→ EXTRACTED ENTRIES:
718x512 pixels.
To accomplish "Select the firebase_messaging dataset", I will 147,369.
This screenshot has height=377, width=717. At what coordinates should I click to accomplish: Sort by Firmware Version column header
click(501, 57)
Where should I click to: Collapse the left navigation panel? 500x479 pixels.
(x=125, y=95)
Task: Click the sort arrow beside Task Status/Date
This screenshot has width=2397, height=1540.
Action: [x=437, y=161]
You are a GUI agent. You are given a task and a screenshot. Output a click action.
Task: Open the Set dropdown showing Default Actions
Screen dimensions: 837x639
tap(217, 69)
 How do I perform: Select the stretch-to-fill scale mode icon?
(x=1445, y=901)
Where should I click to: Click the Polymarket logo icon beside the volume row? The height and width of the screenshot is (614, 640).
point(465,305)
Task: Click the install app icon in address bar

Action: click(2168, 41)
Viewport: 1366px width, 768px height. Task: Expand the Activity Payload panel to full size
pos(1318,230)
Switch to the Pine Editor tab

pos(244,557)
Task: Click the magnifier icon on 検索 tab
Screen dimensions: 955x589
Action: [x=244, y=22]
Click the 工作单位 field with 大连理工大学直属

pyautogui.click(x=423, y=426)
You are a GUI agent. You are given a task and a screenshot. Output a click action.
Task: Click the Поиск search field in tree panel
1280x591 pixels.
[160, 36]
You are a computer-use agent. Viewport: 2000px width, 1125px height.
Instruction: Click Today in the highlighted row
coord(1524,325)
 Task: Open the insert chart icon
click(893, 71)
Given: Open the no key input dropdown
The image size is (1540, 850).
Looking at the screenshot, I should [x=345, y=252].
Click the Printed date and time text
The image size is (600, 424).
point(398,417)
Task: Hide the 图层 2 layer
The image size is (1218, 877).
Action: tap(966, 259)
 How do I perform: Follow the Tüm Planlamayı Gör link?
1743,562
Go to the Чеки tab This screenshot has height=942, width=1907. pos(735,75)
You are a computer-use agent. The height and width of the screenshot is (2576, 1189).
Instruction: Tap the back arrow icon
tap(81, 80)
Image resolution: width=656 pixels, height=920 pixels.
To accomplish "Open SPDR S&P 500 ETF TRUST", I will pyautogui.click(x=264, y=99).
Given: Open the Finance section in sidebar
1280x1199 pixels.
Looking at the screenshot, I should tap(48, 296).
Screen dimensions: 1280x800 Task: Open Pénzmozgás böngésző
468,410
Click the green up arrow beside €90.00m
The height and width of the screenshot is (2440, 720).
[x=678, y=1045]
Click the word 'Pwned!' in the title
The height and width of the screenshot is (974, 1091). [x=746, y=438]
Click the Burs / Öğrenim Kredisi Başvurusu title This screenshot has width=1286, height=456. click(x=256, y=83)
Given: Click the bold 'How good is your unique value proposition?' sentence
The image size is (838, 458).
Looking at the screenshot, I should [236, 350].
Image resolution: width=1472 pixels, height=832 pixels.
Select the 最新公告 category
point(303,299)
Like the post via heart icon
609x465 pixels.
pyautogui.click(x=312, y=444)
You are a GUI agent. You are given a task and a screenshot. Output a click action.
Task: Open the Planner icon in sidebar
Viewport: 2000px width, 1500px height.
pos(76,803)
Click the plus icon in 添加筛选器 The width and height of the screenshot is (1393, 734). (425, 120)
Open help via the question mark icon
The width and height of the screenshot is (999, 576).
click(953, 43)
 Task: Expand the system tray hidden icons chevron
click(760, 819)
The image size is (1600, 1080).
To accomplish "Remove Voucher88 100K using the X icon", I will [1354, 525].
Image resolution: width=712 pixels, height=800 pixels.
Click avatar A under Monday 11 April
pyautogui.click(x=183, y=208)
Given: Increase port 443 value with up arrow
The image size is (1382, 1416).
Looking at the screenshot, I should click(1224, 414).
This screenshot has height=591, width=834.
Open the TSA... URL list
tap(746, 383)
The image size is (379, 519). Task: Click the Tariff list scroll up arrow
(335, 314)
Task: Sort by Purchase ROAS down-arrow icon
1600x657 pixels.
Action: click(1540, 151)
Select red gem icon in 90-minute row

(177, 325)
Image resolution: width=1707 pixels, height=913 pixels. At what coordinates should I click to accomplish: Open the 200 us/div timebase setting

→ WORK INSTRUCTION:
Only the number is wanted: how many lines in the data include the string "sidebar"?

→ OUTPUT:
2